You don’t get 1.4 million people to come to work for you if the balance of what you offer – wages, benefits, flexible scheduling, social opportunities – is not appealing.
2) Wal-Mart destroys established businesses and communities. Yes, this is true – not just of Wal-Mart though. It is true of Home Depot, Office Depot, and Amazon.com – true of all new retail technology.
People who voice this complaint just don’t read enough Schumpeter. Joseph A. Schumpeter was a brilliant economist who taught us that what makes economies grow is the doctrine of creative destruction. When a more efficient way of making or selling goods is discovered, the economy needs a way to transfer resources – capital and labor – from antiquated ways of doing business to the new, more efficient ways. In our system, those closing Main Street hardware stores free up the real estate, the capital invested in inventory and the labor for more productive pursuits.
3) Wal-Mart is policing the culture. Well, let’s thank heaven someone is doing this. Among the most disgusting people on the planet are those Hollywood and recording executives who will put out anything to make a buck. Wal-Mart has some modest rules whereby it won’t sell some music and computer games with mature ratings. It won’t sell some magazines and conceals the cover of others.
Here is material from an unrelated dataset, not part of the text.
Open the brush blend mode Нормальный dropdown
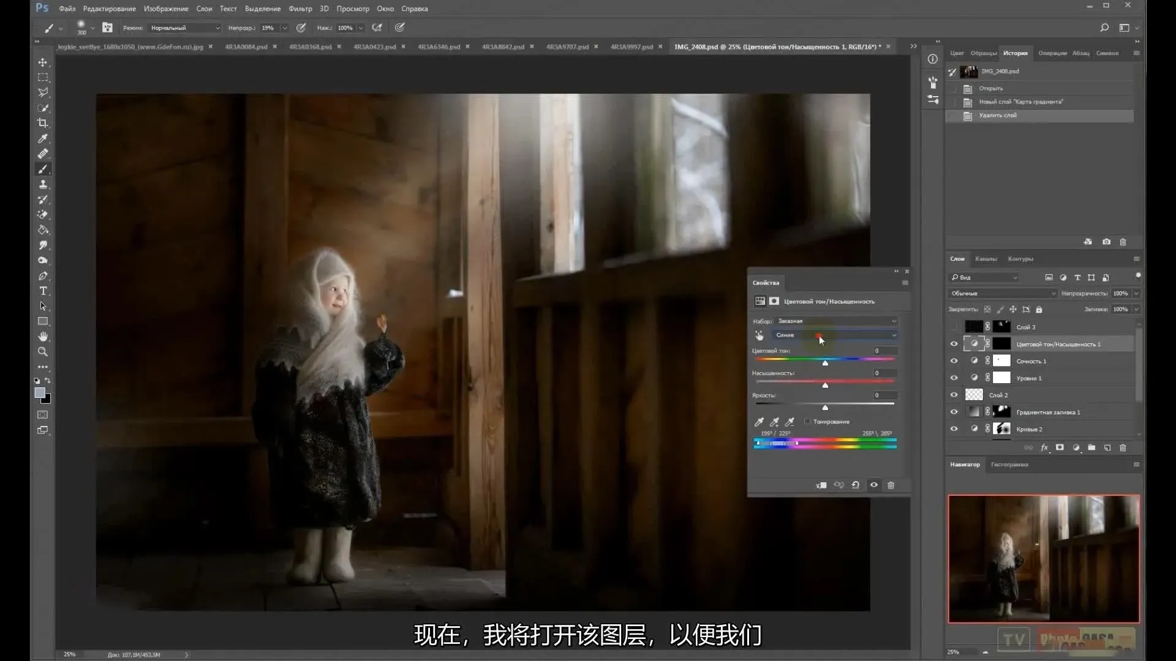Viewport: 1176px width, 661px height. 184,28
Can anyone claim that the problem with our culture is that we don’t allow enough profanity and that we are too sexually repressed? We need other companies to step up to the plate to take responsibility for what they sell.
4) Suppliers are bullied by Wal-Mart. By all accounts, Wal-Mart is an honorable buyer. It doesn’t hit up people for slotting fees; it doesn’t intimidate people with stupid letters demanding that suppliers buy tables at dinners. It shares huge amounts of data in an effort to work with suppliers to increase sales.
The executives at Wal-Mart also recognize that suppliers have to be viable in the long term to be of much help to Wal-Mart. Still, they are relentless in driving costs out of the system, and that disturbs settled ways of doing things.
But produce vendors should be happy. Perhaps the most significant cultural difference between Wal-Mart and the conventional supermarket operator is that Wal-Mart perceives itself as a buying agent for consumers. This means that where other chains will perceive a drop in price as an opportunity for margin enhancement, Wal-Mart sees an opportunity for a price reduction.
Bottom line: The Wal-Mart effect on the economy means that consumers can get access to the things that make life acceptable at a reasonable cost. That, in turn, makes it possible for every other industry in America to pay its associates at a level that keeps them competitive in world markets.
We are entering a new world of retailing. The new retailing environment will be fiercely competitive – but between formats. Today you can buy bananas at a general merchandise store, a warehouse club, a convenience store, a supercenter, a supermarket, a produce stand, a health/organic-oriented concept or via a delivery service. The industry needs to be prepared to customize its product offering and its promotional and distribution strategies for the different market segments.
So why only two cheers for Wal-Mart? Well, some would say it is because three cheers must be reserved only for the blessed Trinity itself. Put another way, there is no perfection on this earth, and Wal-Mart, mighty and powerful, is of this earth.
So some future pundit on this page is bound to write one day of another Schumpeterian revolution in which new and better ways usurp the powers of the once-invincible Wal-Mart. If the industry needs to be mindful of Wal-Mart, executives at the most powerful retailer in the world also need to be mindful of not getting too full of themselves. For this too shall pass.